Les élections de 2012 et 2014 : les premiers pas de Québec solidaire
La présence d’Amir à l’assemblée nationale fera rapidement doubler les appuis à Québec solidaire et amène une vague de nouveaux membres. Québec solidaire verra encore une nouvelle génération de membres arriver durant la grève étudiante de 2012 et l’élection qui la suivra. À la fin de l’élection de 2012, Québec solidaire obtient deux sièges (Françoise David viendra rejoindre Amir), 6% du vote et compte 13 000 membres.
Québec solidaire consolidera ses acquis de 2012 dans les années suivantes. À l’élection de 2014, Manon Massé vient rejoindre Françoise et Amir et QS terminera avec 7.6% du vote.
L’élection de 2018 : Québec solidaire dans la cour des grands
Entre 2014 et 2017, Québec solidaire s’essouffle un peu.
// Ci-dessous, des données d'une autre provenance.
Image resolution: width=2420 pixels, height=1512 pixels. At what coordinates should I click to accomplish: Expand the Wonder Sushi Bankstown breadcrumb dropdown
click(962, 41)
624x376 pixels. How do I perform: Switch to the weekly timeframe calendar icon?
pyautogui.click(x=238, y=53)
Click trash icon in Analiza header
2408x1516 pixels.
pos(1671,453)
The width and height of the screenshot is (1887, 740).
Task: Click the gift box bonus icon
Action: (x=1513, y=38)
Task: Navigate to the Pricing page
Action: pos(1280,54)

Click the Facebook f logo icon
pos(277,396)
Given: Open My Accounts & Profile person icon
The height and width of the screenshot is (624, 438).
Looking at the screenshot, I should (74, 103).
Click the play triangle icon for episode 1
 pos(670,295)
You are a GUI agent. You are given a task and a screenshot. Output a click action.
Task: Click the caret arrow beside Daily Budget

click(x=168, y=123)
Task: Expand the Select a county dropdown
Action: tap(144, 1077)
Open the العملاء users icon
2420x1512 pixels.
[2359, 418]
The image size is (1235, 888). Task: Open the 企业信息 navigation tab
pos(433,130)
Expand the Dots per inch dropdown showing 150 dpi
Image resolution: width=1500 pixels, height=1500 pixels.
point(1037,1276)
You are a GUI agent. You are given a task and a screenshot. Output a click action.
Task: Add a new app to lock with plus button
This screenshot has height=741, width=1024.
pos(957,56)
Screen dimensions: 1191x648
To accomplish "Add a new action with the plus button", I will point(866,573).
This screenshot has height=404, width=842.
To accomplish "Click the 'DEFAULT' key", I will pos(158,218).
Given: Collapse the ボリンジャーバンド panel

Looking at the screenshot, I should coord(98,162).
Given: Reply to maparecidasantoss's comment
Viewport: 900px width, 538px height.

Son nombre de membres diminue à 10 000. En 2017, avec l’arrivée de Gabriel Nadeau Dubois et le départ de Françoise, le relai est passé encore une fois à une nouvelle génération de membres et Québec solidaire retrouve un nouveau souffle avec l’arrivée de 4 000 nouveaux membres.
Dans les mois qui suivent l’arrivée de Gabriel, Manon va devenir co-porte-parole et Amir va annoncer qu’il quitte le parlement. C’est un Québec solidaire 2.0, qui compte sur 20 000 membres, qui se présentera à l’élection de septembre 2018. Les résultats de l’élection de 2018, où QS obtient 16.1% et 10 député-e-s, confirment ce que beaucoup de personnes voyaient depuis quelques mois (et que François Cyr m’avait prédit en 2002) : Québec solidaire est maintenant le 3e parti politique en importance au Québec.
On a créé l’UFP en 2002 en ayant comme objectif de former le gouvernement en 2022. À chacune des 5 élections où Québec solidaire était présent, nous avons travaillé pour gagner l’élection. Les résultats de chacune de ces élections ne nous ont pas déçus parce que nous cultivions cette « patiente impatience ». Aujourd’hui, le rêve que François Cyr me partageait en 2002 devient plus que jamais possible. C’est à nous de travailler avec impatience dans les prochaines années pour que notre patience soit récompensée.